I’m encountering a deadlock with the following code (Swift 6.2.3), which is using a single Mutex, and feels like it should work since the acquires/releases are well-ordered.
import Synchronization
// Synchronous access to adding/removing continuations is a must here,
// so using a Mutex.
let continuations = Mutex(Set<AsyncStream<Void>.Continuation>())
func sendToAll(_ index: Int) {
// Print statements just to see where it's getting deadlocked
print("Will acquire mutex for send \(index)")
continuations.withLock {
print("Has acquired mutex for send \(index)")
for continuation in $0 {
continuation.yield()
}
print("Will release mutex for send \(index)")
}
}
func makeTask(for index: Int) -> Task<Void, Never> {
let stream = AsyncStream { continuation in
continuation.onTermination = { _ in
continuations.withLock {
_ = $0.remove(continuation)
}
}
continuations.withLock {
_ = $0.insert(continuation)
}
}
return Task {
for await _ in stream {}
}
}
let count = 100
let tasks = (0..<count).map(makeTask(for:))
await withTaskGroup { group in
for index in 0..<count {
group.addTask {
tasks[index].cancel()
}
group.addTask {
sendToAll(index)
}
}
}
print("END") // Never called
I want to add/remove AsyncStream continuations synchronously from any thread, so I’m using a mutex to do so. Cancelling and yielding values to said continuations concurrently is resulting in a state where continuation.yield() is blocking the thread permanently, resulting in a deadlock. The output, with additional formatting (nondeterministic) is:
┌─ Will acquire mutex for cancel 0
│ Will acquire mutex for send 0
│ Will acquire mutex for send 1
│ Will acquire mutex for cancel 1
│┌ Has acquired mutex for cancel 0
││ Will acquire mutex for send 2
│└ Will release mutex for cancel 0
└─ Has released mutex for cancel 0
Will acquire mutex for cancel 2
Will acquire mutex for cancel 3
!→ Has acquired mutex for send 0
Will acquire mutex for send 3
Will acquire mutex for cancel 4
Will acquire mutex for send 4
Will acquire mutex for cancel 5
Will acquire mutex for send 5
Will acquire mutex for cancel 6
Will acquire mutex for send 6
Will acquire mutex for cancel 7
Will acquire mutex for send 7
Will acquire mutex for cancel 8
I.e., Has acquired mutex for send 0 is always blocking after having acquired the mutex without ever releasing it, causing every other thread to lock up waiting on it.

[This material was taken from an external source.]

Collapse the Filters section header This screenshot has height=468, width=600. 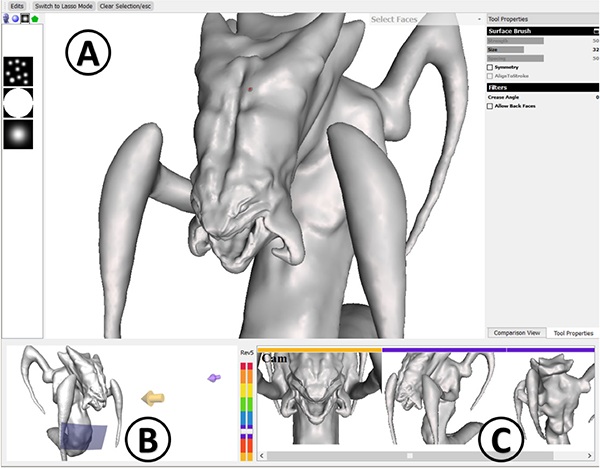point(541,87)
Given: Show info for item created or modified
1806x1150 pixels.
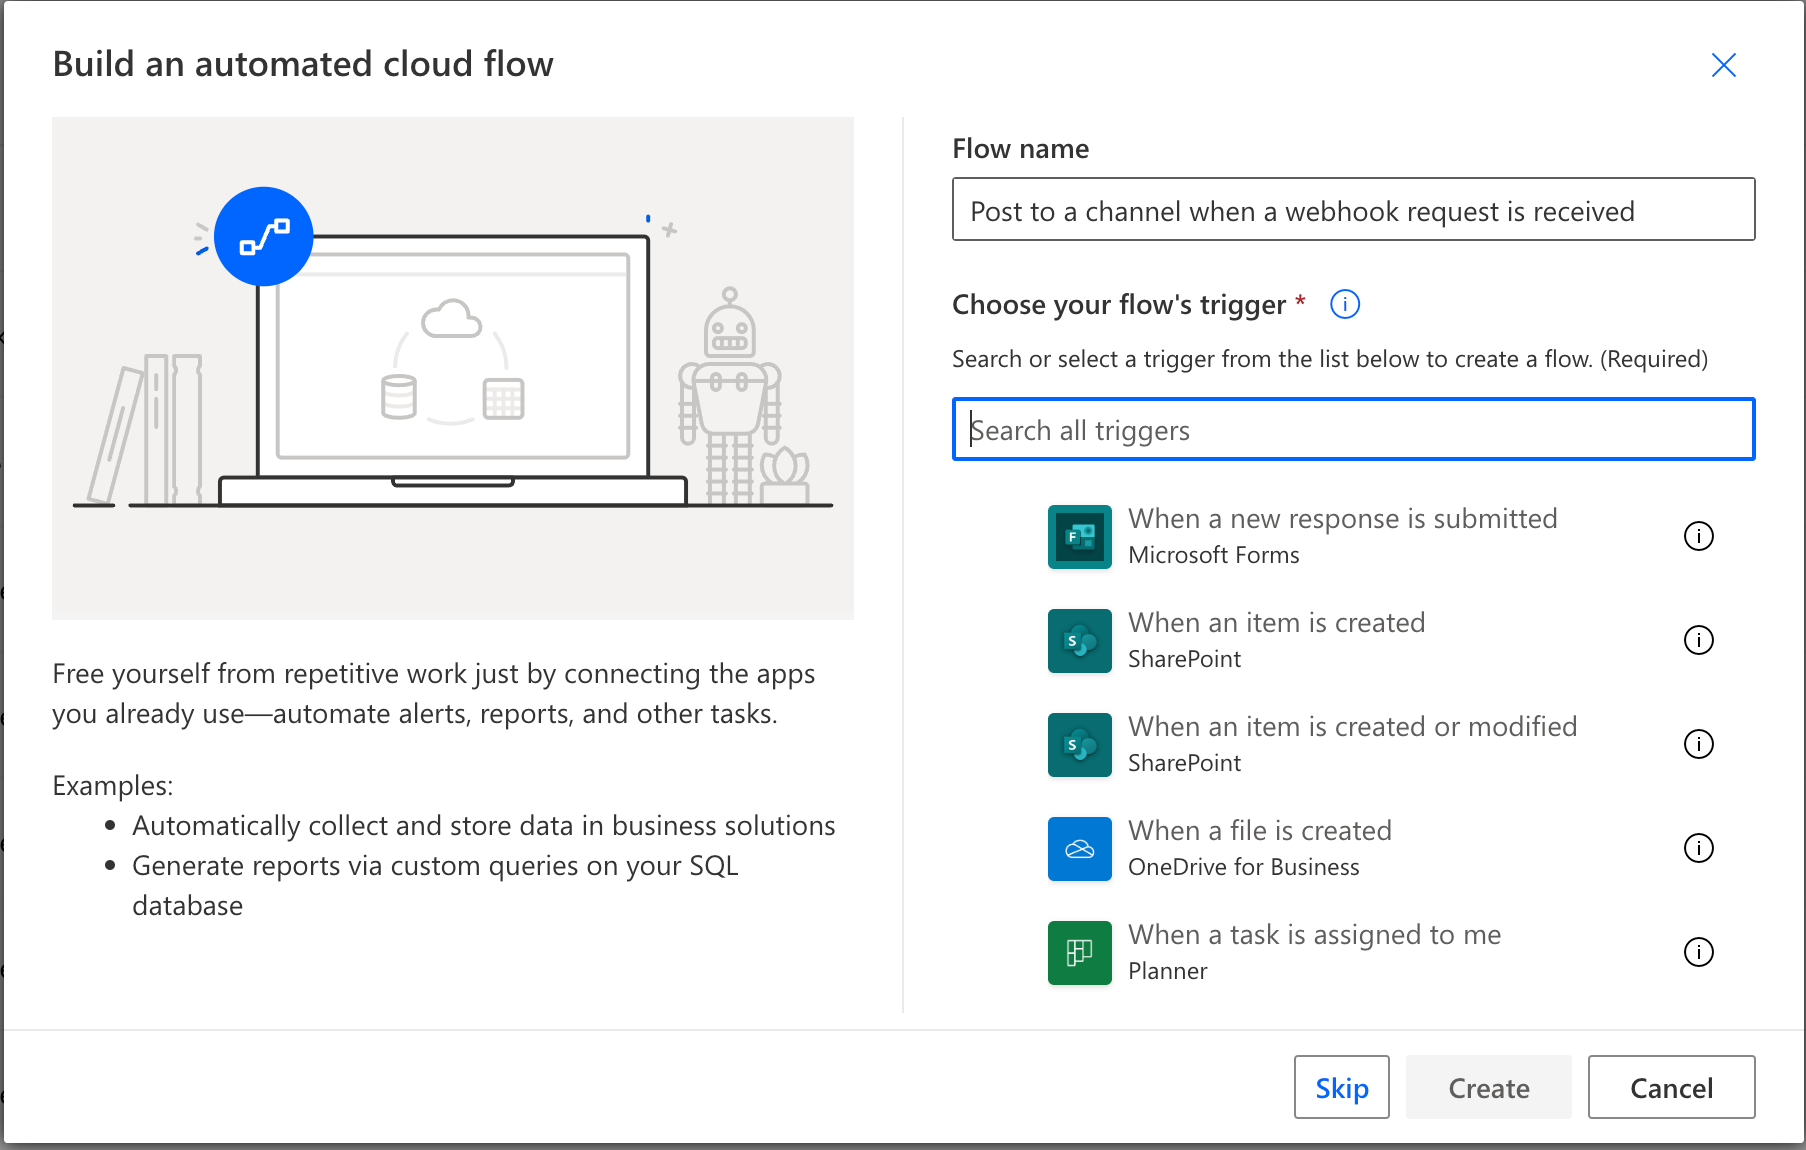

From what I can see while debugging, it seems like the issue is an inconsistent order while acquiring the Mutex here and acquiring the internal lock that controls a task’s state:
Thread A
- Call
task.cancel()- (Internal) Acquire the task’s status record lock (source)
- (Internal) Call task cancellation handlers (source)
- (Internal) Call
AsyncStream._Storage'swithTaskCancellationHandlerhandler (source)- (Internal) Call
AsyncStream.Continuation.onTermination(source)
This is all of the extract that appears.